(Tasks to complete):
A. In the passage on the Iraq Inquiry report, how many British troops did the war kill?
B. Translate this sentence from the passage on the Iraq Inquiry report into Spanish: "The cabinet did not discuss military options or their implications."
C. Carry on the passage on the Iraq Inquiry report from the point where it stops.

(Passage provided):
▼
By 2007, the British were forced to do deals with militia in the southern city of Basra, releasing detainees in exchange for an end to targeting of its forces.
“It was humiliating that the U.K. reached a position in which an agreement with a militia group which had been actively targeting U.K. forces was considered the best option available,” Mr. Chilcot said.
Mr. Blair is blamed directly for many failings. “Despite concerns about the state of U.S. planning, he did not make an agreement on a satisfactory post-conflict plan a condition of U.K. participation in military action,” the document said. “The U.K. was fully implicated” in the decisions of the postwar Coalition Provisional Authority, “but struggled to have a decisive effect on its policies.”
The cabinet did not discuss military options or their implications. At the same time, a laudable, “can do” attitude among the military meant that “at times in Iraq, the bearers of bad tidings were not heard.”
The war killed about 200 Britons, including 179 British troops, almost 4,500 American personnel and more than 100,000 Iraqis.
The Iraq Inquiry held public hearings from 2009 to 2011, taking evidence from more than 150 witnesses and analyzing 150,000 documents. The release of the report was repeatedly delayed, in part by disagreements over the inclusion of classified material, including conversations between Mr. Blair and Mr. Bush, whose communications with Mr. Blair were not released by the United States, and in part because individuals set to be criticized were allowed to read drafts of the report and respond to them before a final version was written.
▲
(Extracted material):
▼
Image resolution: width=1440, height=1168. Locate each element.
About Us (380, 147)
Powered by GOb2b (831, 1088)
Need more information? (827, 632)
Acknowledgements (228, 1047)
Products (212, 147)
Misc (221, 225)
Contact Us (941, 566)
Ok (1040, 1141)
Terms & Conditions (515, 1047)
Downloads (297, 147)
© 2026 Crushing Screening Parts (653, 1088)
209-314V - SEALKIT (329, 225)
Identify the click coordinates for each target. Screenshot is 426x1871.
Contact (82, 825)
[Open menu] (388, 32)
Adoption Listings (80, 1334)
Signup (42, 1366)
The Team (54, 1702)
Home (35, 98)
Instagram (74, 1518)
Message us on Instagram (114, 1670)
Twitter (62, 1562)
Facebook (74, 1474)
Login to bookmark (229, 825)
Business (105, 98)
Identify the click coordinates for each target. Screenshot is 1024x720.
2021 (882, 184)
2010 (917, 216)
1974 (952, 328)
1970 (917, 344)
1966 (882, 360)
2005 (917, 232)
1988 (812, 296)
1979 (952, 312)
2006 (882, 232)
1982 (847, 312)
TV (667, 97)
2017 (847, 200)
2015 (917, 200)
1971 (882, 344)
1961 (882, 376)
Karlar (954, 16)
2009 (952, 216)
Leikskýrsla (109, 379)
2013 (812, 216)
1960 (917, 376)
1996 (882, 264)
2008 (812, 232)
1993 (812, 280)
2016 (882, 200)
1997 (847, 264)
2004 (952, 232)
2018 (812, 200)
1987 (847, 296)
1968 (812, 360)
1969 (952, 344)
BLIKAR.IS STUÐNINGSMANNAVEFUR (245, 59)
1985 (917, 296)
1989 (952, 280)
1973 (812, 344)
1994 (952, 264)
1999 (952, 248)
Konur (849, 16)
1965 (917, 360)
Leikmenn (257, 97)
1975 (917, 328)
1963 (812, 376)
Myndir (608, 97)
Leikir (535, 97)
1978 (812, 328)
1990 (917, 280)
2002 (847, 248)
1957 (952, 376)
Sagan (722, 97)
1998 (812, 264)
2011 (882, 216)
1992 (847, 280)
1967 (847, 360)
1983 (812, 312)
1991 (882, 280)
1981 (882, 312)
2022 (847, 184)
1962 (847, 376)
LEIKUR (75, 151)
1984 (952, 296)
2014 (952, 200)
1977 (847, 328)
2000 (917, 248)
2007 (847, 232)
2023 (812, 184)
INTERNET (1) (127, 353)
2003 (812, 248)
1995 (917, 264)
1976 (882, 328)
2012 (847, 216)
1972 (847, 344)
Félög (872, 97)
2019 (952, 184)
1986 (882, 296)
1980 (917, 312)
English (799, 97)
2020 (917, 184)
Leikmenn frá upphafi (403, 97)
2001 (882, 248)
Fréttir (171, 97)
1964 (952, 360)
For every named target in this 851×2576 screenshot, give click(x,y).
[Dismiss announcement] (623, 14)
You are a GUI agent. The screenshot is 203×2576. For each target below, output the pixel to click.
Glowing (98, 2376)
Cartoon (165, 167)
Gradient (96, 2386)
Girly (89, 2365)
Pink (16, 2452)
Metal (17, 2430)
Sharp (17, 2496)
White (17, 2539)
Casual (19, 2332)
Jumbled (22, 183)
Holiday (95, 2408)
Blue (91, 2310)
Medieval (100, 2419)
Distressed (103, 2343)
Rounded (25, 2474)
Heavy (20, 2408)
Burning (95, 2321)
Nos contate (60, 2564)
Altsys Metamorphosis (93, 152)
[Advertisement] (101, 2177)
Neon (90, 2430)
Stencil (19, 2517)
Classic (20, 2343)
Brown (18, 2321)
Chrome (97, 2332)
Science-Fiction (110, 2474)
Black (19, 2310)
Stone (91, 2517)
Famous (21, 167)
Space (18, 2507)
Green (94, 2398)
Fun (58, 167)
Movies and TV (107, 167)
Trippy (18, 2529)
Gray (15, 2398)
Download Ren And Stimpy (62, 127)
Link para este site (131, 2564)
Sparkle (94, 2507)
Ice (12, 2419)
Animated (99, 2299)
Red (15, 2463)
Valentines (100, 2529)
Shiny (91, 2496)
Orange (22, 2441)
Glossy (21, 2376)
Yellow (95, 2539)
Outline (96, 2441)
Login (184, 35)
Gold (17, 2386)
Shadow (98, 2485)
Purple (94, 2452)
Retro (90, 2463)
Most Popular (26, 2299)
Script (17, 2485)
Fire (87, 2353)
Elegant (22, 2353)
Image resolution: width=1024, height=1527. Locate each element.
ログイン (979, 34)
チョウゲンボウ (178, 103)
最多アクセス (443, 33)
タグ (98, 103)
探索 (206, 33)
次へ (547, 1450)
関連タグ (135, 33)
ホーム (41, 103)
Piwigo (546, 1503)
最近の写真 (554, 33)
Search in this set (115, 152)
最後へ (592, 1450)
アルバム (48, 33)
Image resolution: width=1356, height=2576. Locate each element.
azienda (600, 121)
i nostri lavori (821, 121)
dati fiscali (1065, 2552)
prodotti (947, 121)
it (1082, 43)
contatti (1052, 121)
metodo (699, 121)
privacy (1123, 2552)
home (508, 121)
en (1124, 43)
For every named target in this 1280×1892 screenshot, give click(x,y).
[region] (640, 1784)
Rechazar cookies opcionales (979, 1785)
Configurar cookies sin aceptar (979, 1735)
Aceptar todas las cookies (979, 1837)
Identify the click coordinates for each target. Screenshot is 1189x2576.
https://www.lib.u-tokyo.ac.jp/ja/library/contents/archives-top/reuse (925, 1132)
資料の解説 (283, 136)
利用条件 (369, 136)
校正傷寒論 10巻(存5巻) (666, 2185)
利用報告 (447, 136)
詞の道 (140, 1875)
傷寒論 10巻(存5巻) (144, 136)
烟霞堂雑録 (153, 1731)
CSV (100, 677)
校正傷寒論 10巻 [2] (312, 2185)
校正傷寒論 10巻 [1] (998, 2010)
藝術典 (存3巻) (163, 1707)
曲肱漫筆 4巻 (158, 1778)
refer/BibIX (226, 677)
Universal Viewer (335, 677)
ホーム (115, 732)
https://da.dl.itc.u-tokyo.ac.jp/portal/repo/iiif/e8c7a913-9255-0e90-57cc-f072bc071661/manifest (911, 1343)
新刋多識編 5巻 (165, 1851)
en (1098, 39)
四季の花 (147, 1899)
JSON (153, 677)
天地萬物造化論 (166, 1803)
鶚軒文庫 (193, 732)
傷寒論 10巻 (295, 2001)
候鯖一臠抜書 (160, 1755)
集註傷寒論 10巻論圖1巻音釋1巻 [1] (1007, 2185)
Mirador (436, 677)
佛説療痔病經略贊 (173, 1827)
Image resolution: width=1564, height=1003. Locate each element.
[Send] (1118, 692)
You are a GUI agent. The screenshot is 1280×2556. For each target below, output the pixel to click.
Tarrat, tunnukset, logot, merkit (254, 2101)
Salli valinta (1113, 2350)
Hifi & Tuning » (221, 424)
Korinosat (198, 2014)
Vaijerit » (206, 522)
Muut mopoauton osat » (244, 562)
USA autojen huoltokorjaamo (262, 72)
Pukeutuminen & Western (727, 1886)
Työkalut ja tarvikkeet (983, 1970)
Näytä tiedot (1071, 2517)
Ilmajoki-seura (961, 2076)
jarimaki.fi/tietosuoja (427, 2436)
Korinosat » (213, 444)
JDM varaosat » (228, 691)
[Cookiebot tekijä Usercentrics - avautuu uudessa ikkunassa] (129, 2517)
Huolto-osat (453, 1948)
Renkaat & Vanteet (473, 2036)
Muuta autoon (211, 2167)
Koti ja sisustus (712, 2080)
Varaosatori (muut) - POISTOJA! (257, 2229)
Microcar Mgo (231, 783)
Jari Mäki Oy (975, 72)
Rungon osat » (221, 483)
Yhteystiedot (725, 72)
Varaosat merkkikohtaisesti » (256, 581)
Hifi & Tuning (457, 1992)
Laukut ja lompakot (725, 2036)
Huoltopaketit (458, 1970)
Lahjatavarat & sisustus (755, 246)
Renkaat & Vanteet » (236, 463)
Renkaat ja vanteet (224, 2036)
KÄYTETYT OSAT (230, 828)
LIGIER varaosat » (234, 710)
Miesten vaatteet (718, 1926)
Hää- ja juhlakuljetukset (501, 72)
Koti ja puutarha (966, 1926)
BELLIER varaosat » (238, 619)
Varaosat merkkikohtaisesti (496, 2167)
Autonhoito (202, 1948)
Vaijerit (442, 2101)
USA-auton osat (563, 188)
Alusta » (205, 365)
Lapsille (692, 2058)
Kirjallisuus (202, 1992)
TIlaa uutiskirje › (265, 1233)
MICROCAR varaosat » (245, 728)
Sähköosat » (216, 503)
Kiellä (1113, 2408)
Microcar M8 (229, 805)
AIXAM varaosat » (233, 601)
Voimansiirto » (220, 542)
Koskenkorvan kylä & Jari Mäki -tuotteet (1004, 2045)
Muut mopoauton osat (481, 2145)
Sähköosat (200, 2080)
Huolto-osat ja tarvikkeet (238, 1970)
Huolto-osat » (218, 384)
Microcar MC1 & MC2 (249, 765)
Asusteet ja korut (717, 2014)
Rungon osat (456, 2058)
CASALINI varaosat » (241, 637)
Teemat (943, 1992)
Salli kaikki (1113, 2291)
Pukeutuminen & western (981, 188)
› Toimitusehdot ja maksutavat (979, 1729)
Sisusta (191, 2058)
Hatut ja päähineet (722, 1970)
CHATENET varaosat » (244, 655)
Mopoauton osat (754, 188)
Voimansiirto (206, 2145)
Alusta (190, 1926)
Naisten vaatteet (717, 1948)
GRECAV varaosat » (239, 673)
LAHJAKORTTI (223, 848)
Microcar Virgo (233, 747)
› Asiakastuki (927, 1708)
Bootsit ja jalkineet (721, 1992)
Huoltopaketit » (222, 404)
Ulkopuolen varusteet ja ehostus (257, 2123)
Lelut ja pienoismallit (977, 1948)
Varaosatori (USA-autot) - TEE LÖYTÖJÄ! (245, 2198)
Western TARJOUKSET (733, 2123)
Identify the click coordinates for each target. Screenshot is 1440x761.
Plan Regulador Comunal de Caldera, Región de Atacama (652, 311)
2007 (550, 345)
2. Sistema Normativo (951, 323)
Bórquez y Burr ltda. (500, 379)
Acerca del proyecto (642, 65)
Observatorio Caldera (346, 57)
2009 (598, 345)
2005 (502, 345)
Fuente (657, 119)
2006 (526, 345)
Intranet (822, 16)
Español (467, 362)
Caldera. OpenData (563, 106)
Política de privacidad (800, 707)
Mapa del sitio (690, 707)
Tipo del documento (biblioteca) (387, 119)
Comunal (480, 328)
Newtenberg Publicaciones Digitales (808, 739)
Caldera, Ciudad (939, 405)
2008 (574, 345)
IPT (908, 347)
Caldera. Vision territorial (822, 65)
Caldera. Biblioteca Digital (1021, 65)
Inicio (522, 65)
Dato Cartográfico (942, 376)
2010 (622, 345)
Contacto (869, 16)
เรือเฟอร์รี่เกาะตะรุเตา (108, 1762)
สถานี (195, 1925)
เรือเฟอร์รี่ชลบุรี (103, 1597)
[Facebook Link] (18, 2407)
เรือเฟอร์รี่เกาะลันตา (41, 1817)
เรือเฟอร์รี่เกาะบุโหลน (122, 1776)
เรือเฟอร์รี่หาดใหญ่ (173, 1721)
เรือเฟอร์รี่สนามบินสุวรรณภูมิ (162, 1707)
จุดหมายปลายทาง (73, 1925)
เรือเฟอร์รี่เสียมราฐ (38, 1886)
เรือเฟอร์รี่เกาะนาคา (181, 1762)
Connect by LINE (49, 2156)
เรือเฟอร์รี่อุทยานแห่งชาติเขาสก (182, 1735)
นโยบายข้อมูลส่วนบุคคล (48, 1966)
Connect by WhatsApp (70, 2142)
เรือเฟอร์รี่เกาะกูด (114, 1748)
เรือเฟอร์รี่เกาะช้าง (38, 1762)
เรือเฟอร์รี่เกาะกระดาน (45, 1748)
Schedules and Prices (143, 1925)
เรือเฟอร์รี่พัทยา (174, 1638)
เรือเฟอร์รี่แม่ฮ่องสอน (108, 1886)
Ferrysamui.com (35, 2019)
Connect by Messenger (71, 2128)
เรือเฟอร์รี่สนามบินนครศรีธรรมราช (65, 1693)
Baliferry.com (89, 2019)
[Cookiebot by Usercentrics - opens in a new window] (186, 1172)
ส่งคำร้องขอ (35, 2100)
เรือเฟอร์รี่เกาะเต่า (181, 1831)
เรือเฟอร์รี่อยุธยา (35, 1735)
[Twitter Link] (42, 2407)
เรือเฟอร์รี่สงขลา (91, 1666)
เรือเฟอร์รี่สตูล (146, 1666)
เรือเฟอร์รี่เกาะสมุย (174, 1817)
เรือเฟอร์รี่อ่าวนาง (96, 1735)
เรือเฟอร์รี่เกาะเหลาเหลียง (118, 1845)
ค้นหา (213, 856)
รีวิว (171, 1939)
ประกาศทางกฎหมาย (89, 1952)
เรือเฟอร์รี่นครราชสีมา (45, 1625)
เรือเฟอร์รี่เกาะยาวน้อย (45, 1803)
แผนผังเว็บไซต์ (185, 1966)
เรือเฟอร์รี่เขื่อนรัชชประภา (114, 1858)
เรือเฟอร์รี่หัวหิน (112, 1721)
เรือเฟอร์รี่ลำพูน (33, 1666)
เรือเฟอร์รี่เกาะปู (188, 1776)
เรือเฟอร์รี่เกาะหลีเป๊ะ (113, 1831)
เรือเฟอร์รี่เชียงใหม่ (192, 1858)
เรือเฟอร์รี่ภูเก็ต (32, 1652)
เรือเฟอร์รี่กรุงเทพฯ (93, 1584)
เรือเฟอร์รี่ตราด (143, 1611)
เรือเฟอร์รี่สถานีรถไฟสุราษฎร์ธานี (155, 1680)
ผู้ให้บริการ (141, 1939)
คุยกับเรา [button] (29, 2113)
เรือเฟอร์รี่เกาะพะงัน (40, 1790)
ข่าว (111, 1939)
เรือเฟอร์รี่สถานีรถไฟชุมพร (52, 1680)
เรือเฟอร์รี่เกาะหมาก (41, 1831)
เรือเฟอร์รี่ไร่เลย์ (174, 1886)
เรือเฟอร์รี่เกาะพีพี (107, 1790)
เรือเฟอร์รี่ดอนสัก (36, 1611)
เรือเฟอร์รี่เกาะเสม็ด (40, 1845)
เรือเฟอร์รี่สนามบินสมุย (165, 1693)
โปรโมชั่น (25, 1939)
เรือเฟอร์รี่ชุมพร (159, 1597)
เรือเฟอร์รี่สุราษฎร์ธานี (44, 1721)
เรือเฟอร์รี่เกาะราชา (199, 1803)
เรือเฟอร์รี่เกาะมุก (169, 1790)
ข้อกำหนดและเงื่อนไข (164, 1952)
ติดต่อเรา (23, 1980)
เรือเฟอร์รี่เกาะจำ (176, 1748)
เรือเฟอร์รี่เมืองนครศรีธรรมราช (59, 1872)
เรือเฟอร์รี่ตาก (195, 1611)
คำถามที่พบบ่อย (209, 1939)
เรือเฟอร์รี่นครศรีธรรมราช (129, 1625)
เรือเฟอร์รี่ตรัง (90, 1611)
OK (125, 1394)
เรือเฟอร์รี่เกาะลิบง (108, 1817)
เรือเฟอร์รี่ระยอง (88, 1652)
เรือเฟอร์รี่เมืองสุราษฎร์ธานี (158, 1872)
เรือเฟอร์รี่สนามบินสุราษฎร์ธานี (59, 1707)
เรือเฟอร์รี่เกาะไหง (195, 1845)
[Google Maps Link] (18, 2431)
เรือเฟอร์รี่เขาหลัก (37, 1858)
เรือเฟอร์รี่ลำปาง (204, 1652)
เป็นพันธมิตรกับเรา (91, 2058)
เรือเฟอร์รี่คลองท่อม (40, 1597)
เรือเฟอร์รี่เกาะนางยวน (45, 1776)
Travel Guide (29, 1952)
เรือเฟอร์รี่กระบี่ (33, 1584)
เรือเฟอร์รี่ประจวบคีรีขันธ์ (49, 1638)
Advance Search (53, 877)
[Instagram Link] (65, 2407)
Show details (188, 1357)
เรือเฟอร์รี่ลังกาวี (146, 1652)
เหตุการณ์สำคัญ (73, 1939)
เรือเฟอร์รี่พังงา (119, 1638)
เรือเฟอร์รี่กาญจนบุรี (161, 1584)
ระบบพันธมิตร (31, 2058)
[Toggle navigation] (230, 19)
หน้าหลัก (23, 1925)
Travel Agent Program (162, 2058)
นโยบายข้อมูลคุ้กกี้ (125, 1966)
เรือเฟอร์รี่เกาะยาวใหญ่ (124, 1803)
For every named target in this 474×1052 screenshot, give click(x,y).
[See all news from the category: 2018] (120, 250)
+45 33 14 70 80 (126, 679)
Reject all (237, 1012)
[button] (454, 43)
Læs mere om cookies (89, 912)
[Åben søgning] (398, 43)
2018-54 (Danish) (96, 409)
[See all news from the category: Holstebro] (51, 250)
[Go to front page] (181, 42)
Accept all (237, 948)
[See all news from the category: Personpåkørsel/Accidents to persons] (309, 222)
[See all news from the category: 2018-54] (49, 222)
▲
(Task-by-task outputs):
A. 179 British troops.

B. El gabinete no discutió las opciones militares ni sus implicaciones.

C.
Sarah Helm, the wife of Mr. Blair’s then chief of staff, Jonathan Powell,wrote on Monday about a Blair-Bush phone conversation she overheard in early March 2003, about which she took notes. In a discussion about a second Security Council resolution, Mr. Bush was described as jokey and bluff, praising Mr. Blair for his “true courage,” while Mr. Blair emphasized that “we’ve got to make people understand we are not going to war because we want to but because there is no alternative.”
Mr. Bush said: “You know, Tony, the American people will never forget what you are doing. And people say to me, you know, is Prime Minister Blair really with you all the way? Do you have faith in him? And I say: ‘Yes, because I recognize leadership when I see it. And true courage. He won’t let us down.’ ”
Mr. Blair laughed, unsure, Ms. Helm recounted, then said, “Well, it might be my epitaph.”